Casein kinase 2 regulates in vivo bone formation through its interaction with bone morphogenetic protein receptor type Ia.

Document Type

Article

Publication Date

11-2011

Keywords

Absorptiometry, Photon, Animals, Bone Density, Bone Morphogenetic Protein 2, Bone Morphogenetic Protein Receptors, Type I, Casein Kinase II, Cell Line, Mice, Mice, Inbred C57BL, Mice, Knockout, Microscopy, Confocal, NFATC Transcription Factors, Osteogenesis, Point Mutation, Recombinant Proteins, Signal Transduction, Wnt Signaling Pathway

JAX Source

Bone 2011 Nov; 49(5):944-54.

PMID

21763800

Abstract

Approximately 7.9 million fractures occur annually in the United States with 5-10% of these resulting in delayed or impaired healing. Nearly half of the trauma cost of $56 billion per year is used for the treatment of fractures. More importantly, fracture results in a substantial reduction in the quality of life.

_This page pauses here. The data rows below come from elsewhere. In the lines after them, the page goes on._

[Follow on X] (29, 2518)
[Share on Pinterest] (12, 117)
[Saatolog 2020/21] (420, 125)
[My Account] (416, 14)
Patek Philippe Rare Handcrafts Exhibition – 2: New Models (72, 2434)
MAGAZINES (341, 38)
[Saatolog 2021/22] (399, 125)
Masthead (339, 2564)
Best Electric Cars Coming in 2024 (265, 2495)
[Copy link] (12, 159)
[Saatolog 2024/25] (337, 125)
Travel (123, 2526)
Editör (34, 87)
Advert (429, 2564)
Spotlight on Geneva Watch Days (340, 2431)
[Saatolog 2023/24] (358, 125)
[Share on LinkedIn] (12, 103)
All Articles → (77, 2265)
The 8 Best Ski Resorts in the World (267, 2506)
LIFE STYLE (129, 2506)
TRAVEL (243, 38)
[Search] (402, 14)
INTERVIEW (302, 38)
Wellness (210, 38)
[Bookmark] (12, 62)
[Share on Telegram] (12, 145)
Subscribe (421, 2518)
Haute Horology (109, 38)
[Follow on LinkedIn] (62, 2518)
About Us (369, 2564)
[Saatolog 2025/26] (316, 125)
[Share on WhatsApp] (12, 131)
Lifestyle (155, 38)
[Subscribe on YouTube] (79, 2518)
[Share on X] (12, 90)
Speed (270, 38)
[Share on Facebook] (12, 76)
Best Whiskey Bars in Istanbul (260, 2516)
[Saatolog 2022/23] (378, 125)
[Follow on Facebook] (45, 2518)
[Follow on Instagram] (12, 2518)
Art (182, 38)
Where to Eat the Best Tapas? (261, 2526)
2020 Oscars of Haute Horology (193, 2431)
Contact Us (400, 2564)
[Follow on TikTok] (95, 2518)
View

New approaches and therapies are needed to enhance fracture healing. Only a limited number of treatments are available including bone grafting, allogeneic and autologous bone marrow transplantation, and bone morphogenetic protein (BMP). We previously identified Protein Kinase CK2 to interact with BMP receptor type Ia (BMPRIa) and as a key protein for signal activation. Peptides approximately 30 AA were developed that mimicked BMP2 action in vitro by blocking this interaction. In this paper we extended our studies to investigate if the most promising peptide could induce in vivo bone formation in mice and to elucidate this mechanism of action. The CK2 blocking peptide activated the Wnt pathway. To identify the optimal peptide concentration and peptide concentration curves for mineralization studies were performed. We designed BMPRIa mutants with a point mutation in the CK2 phosphorylation site to establish a specific effect. Mineralization was initiated with the overexpression of the BMPRIa mutants indicating CK2 is a negative regulatory protein for osteoblast differentiation. Osteoclast differentiation and activity was decreased with the CK2 blocking peptide. Further, subcutaneous calvarial bone injections of a CK2 blocking peptide increased bone area, areal bone mineral density, and bone growth. These results indicate CK2 is crucial for osteoblast differentiation and could be a target for future therapeutics of fracture healing.